There are several insights in the previous post Subluminal and superluminal Lorentz transformations to explore here.
Case 1 begins with r´ = r – vt or t´ = t – rv/c². The equation for r´ comes straight out of the Galilean transformation with the equation for t´ allowed to change. So the ghost of Galileo lives on in the Lorentz transformation.

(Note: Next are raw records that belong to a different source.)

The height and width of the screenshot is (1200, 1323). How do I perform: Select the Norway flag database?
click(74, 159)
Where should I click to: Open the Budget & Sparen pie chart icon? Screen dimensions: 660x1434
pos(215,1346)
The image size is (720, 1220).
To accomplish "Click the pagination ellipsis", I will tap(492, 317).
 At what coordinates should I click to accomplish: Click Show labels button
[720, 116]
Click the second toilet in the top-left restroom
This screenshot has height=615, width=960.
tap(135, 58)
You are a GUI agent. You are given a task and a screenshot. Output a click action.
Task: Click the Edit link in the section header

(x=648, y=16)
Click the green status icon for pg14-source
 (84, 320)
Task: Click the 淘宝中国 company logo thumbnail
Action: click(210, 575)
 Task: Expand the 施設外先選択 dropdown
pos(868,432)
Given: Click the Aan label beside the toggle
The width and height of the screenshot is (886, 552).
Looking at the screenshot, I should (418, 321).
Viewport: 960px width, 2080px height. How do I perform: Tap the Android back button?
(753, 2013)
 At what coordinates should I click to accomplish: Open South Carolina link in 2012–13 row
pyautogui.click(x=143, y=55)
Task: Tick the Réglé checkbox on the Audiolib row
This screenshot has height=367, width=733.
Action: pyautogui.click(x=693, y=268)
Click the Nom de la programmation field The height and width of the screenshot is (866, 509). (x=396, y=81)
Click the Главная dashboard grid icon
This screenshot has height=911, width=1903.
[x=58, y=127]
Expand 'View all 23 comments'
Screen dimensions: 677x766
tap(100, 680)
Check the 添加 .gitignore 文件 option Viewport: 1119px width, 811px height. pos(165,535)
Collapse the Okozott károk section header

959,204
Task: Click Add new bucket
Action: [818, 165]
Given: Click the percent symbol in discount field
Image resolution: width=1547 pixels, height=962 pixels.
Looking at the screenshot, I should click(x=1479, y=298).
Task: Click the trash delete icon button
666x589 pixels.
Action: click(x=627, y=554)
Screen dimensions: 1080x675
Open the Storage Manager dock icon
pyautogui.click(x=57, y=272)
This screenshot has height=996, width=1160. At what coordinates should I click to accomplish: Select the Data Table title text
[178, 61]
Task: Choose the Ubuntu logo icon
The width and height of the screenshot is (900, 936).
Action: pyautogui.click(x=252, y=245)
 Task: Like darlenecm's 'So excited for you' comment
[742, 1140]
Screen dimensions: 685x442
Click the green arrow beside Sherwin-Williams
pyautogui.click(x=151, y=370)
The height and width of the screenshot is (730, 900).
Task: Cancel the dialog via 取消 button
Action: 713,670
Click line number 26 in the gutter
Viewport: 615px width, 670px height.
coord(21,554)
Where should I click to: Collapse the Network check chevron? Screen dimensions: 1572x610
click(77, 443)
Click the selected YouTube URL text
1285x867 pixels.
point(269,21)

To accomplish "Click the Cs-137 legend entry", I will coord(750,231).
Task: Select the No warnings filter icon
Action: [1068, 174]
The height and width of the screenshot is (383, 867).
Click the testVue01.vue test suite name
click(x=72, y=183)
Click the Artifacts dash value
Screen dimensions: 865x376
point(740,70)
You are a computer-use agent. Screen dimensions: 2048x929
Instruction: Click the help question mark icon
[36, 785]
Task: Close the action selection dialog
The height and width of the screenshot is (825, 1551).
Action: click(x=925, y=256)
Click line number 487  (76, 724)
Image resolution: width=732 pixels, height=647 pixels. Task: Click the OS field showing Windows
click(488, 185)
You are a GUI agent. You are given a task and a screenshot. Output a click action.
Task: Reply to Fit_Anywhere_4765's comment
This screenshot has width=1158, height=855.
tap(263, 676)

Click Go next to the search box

What if we began with the Galilean transformation for t´? Then t´ = γt and t´ = r´/c leads to r´ = γct so the reference frames are simply proportional. Space and time are equivalent. This would be the case if space and time were both scalars, essentially one dimensional. That is the case if v = c.
Look again at Case 1:
r´ = r – vt ⇔ r´/c = r/c – t (v/c) = t´ = t (1 – v/c) and
t´ = t – rv/c² ⇔ ct´ = ct – r (v/c) = r´ = r (1 – v/c),
which shows the parallelism between the two beginnings for the subluminal Lorentz transformation.
Look again at Case 2:
r´ = r – tc²/v ⇔ r´/c = r/c – t (c/v) = t´ = t (1 – c/v) and
t´ = t – r/v ⇔ ct´ = ct – r (c/v) = r´ = r (1 – c/v),
which shows the parallelism between the two beginnings for the superluminal Lorentz transformation. It also shows that the superluminal Lorentz transformation may be derived from a form of the Galilean transformation. So much depends on pre-Einstein mechanics, which is called non-relativistic although it includes Galilean relativity.
What is the difference between (v/c) and (c/v)? Both are dimensionless. In the first case v is denominated in units of c and in the second case c is denominated in units of v. They are just slightly different perspectives, which lead to the two main parts of the complete Lorentz transformation.